(RECORDS SUPPLIED)
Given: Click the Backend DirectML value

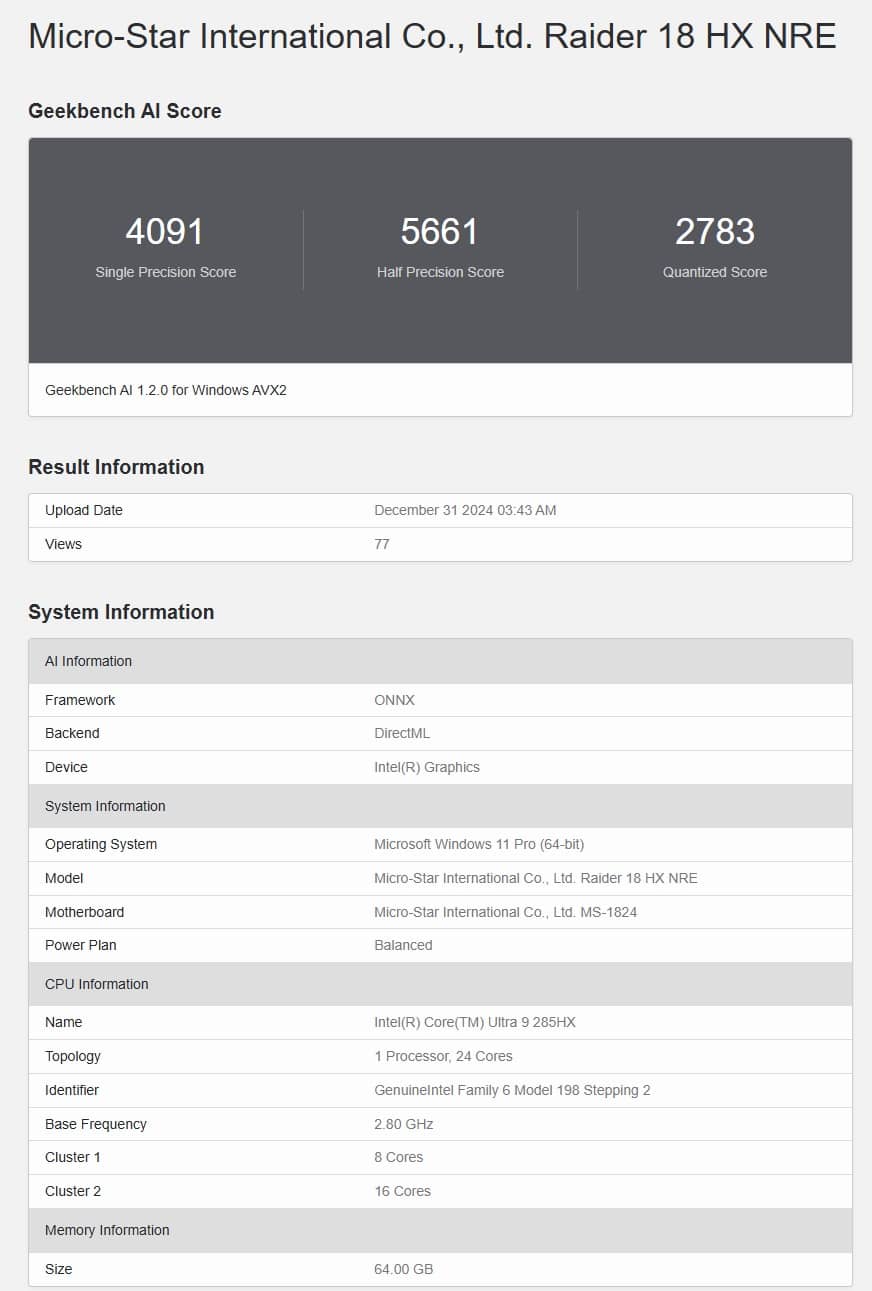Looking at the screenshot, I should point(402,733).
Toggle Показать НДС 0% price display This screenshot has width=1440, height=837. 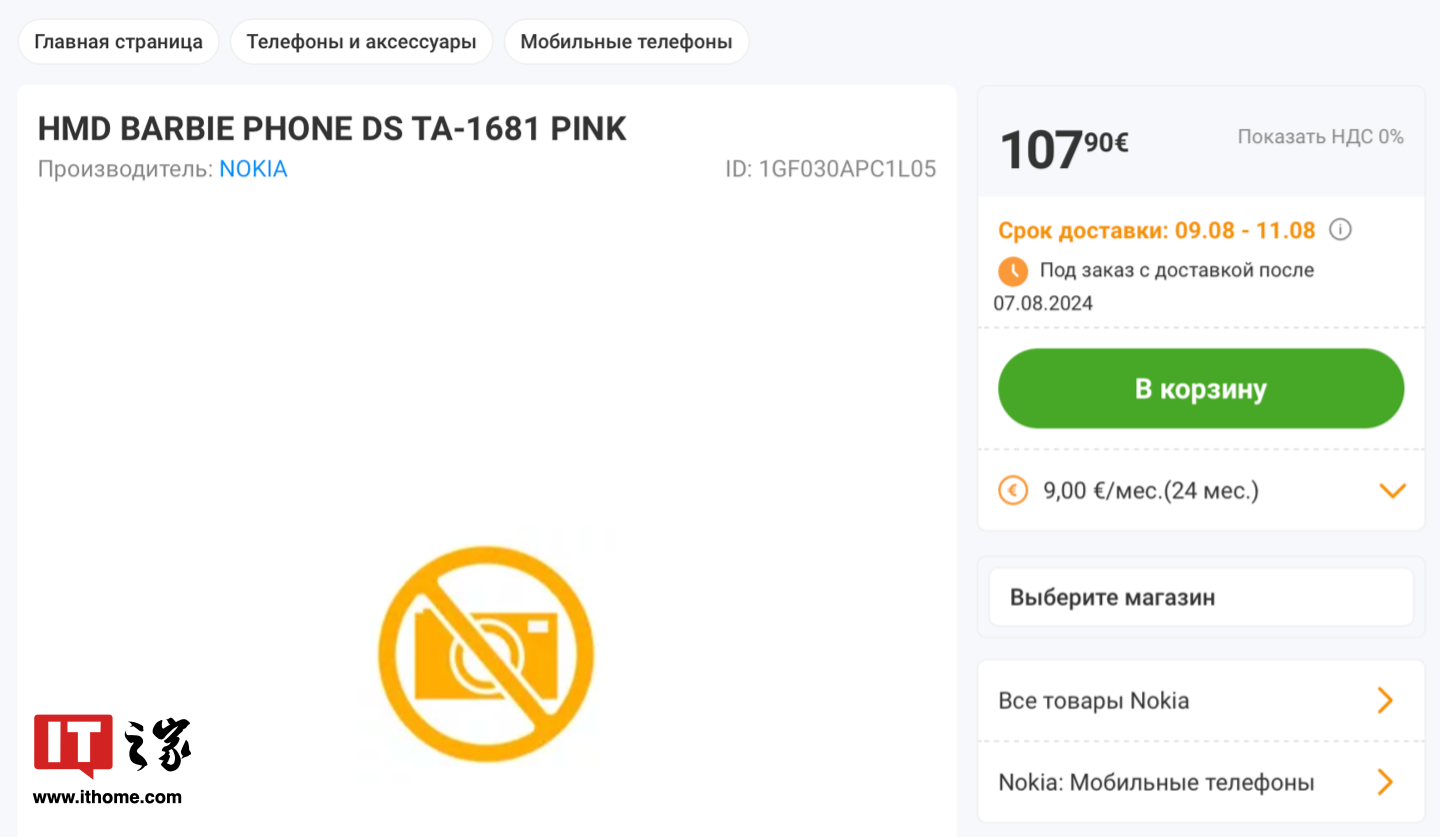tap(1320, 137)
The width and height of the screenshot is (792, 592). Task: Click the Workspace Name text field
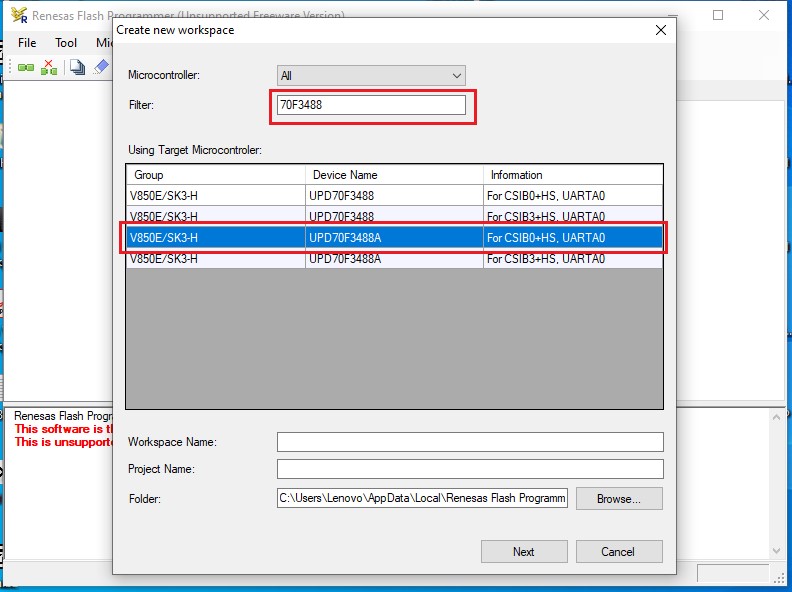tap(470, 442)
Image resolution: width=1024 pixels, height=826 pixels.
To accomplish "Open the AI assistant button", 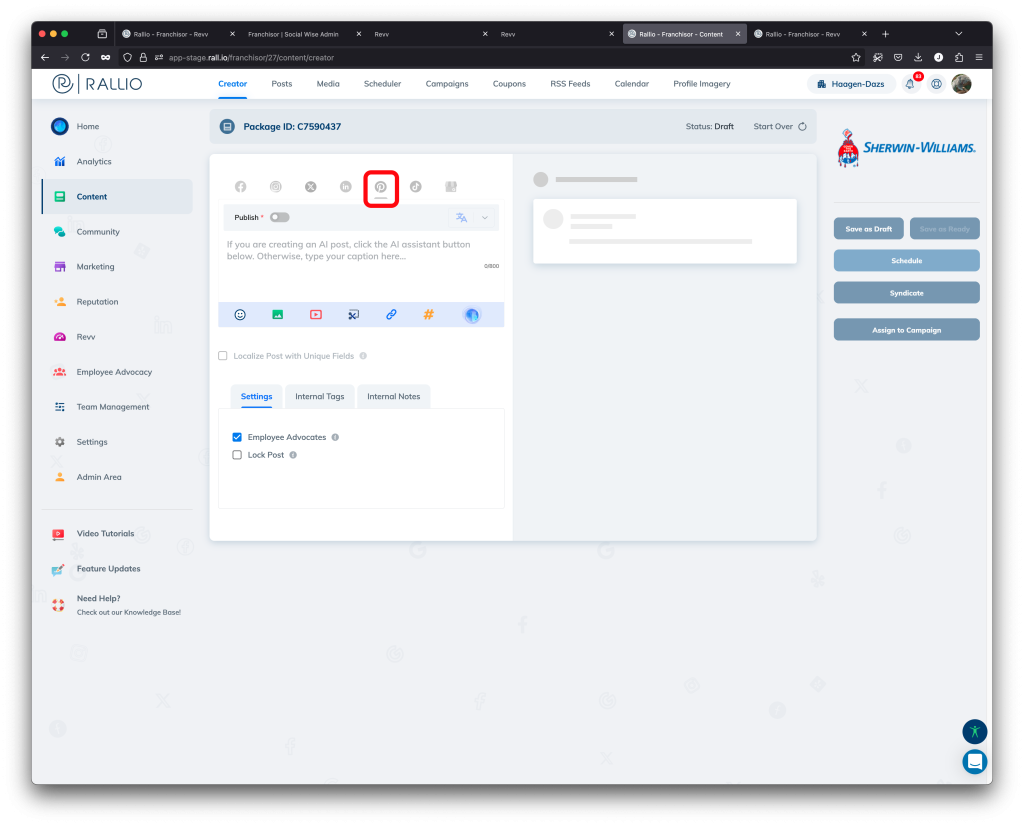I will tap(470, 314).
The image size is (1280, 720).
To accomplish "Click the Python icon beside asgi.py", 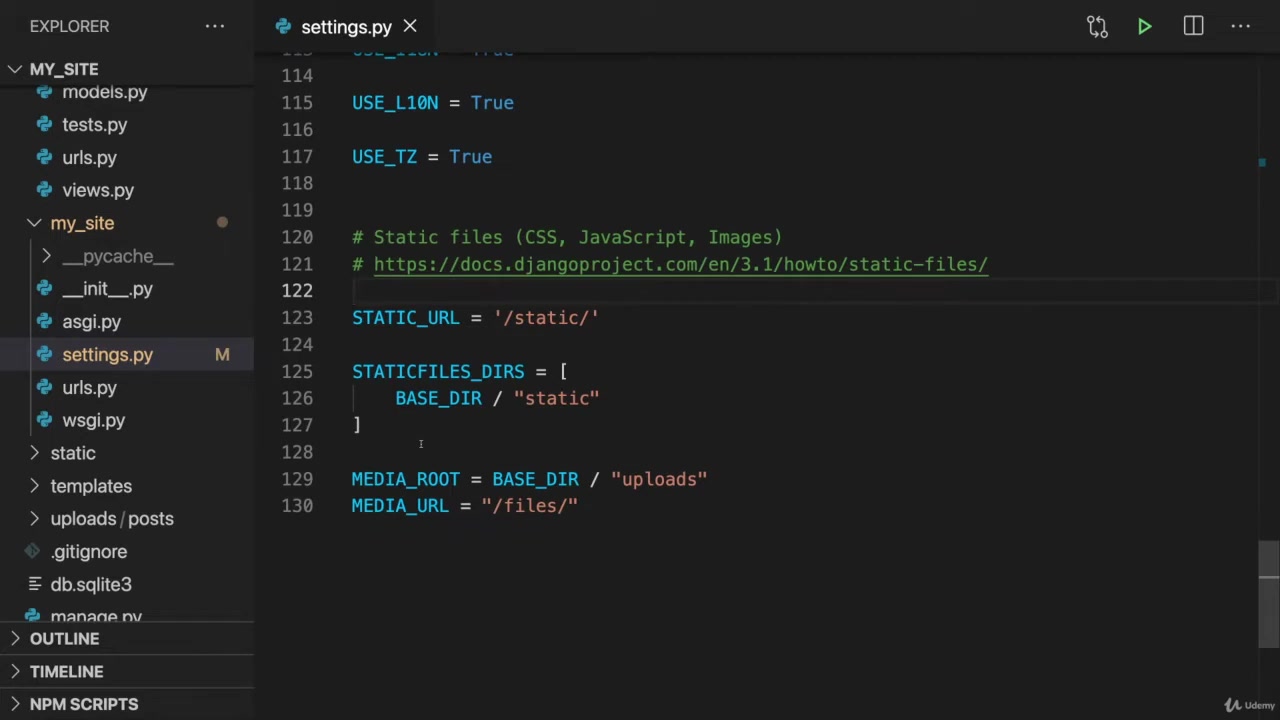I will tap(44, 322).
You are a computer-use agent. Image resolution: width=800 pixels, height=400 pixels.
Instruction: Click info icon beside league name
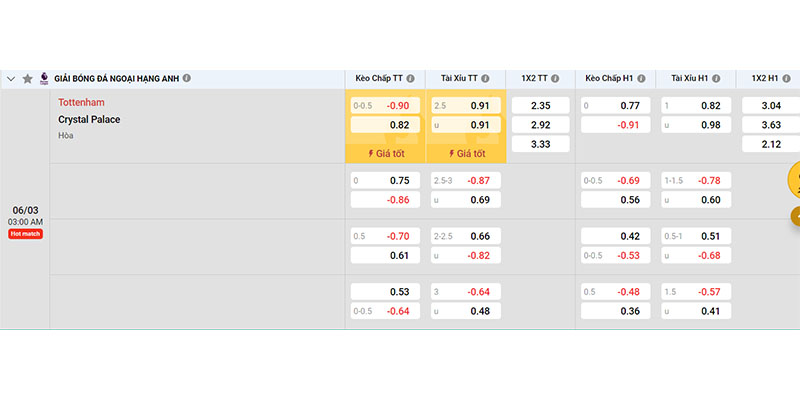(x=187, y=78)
(End RECORDS SUPPLIED)
DIRECTIONS:
Which of the lines above include the word "resolution"? Copy each of them.

EXERCISE RESULT:
Image resolution: width=1024 pixels, height=826 pixels.
You are a computer-use agent. Image resolution: width=800 pixels, height=400 pixels.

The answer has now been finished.